In an action to recover unpaid no-fault insurance medical benefits, the defendant appeals (1) from so much of an order and judgment (one paper) of the Supreme Court, Nassau County (McCarty, J.), entered April 1, 2004, as, upon a decision of the same court dated January 23, 2004, granted that branch of the plaintiffs’ motion which was for summary judgment on the first cause of action asserted by the plaintiff New York and Presbyterian Hospital, and, in effect, denied its cross motion for summary judgment dismissing the complaint, and is in favor of the plaintiff New York and Presbyterian Hospital and against it in the principal sum of $14,574, (2), as limited by its brief, from so much of an order of the same court entered June 30, 2004, as, in effect, upon reargument, adhered in part to the prior determination in the decision dated January 23, 2004, and (3) from so much of an order of the same court entered August 25, 2004, as denied its motion for leave to renew that branch of the plaintiff’s prior motion which was for summary judgment on the first cause of action.

Ordered that the appeal from the order entered June 30, 2004, is dismissed as no appeal lies from an order made upon reargument and adhering to the prior determination in a decision (see Matter of A & S Transp.

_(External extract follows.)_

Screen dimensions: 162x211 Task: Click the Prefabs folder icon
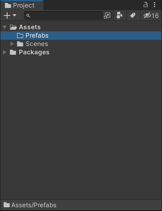(x=20, y=36)
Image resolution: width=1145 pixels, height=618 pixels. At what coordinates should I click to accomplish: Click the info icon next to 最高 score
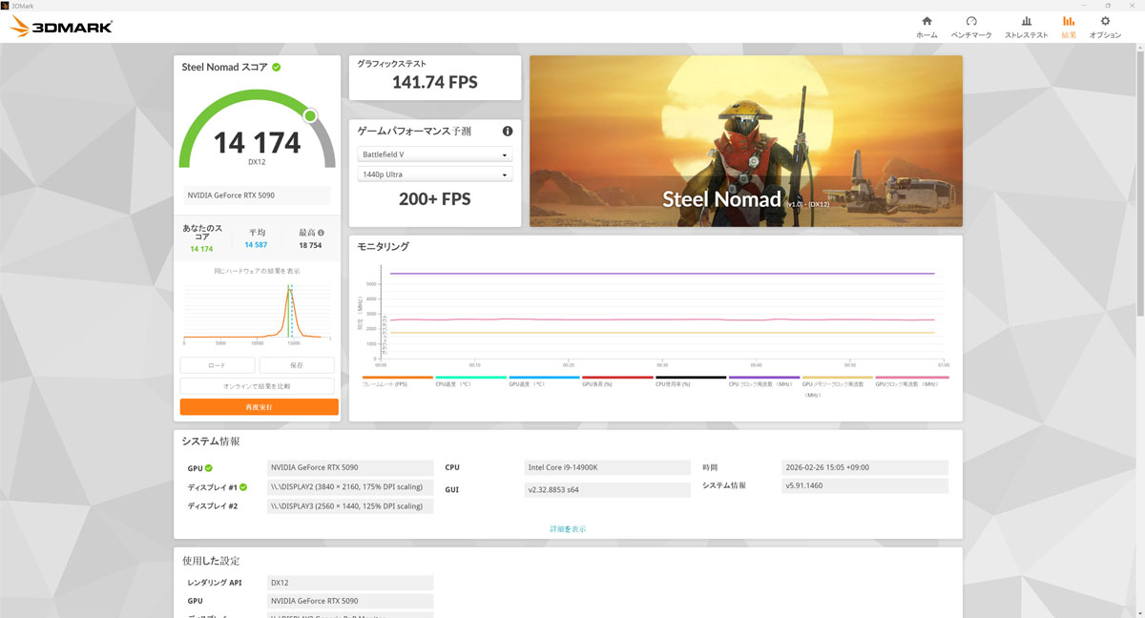tap(321, 233)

Co. v County of Nassau, 154 AD2d 456 [1989]); and it is further,

Ordered that the appeal from the order entered August 25, 2004, is dismissed as [*2]academic in light of the determination of the appeal from the order and judgment; and it is further,

Ordered that the order and judgment is reversed insofar as appealed from, on the law, that branch of the motion which was for summary judgment on the first cause of action asserted by the plaintiff New York and Presbyterian Hospital is denied, and the decision entered June 30, 2004, and the order entered August 25, 2004, are vacated; and it is further,

Ordered that one bill of costs is awarded to the defendant.

The plaintiff made a prima facie showing of entitlement to judgment as a matter of law “by submitting evidentiary proof that the prescribed statutory billing forms had been mailed and received and that payment of no-fault benefits was overdue” (New York Hosp. Med. Ctr. of Queens v Motor Veh. Acc. Indem. Corp., 12 AD3d 429 [2004]). However, in opposition to the motion, the defendant established that it had previously and timely denied the same claim, and that the no-fault billing at issue was a resubmission of a claim to which the rule that a claim must be paid or denied within 30 days did not apply (see Hospital for Joint Diseases v Allstate Ins. Co., 5 AD3d 441, 442 [2004]).

Notwithstanding that the defendant established that its prior denial of the claim was timely, the defendant failed to establish its entitlement to summary judgment dismissing the complaint based on the intoxication exclusion (see Lynch v Progressive Ins. Co., 12 AD3d 570 [2004]; North v Travelers Ins. Co., 218 AD2d 901 [1995]). Adams, J.P., Santucci, Goldstein and Crane, JJ., concur.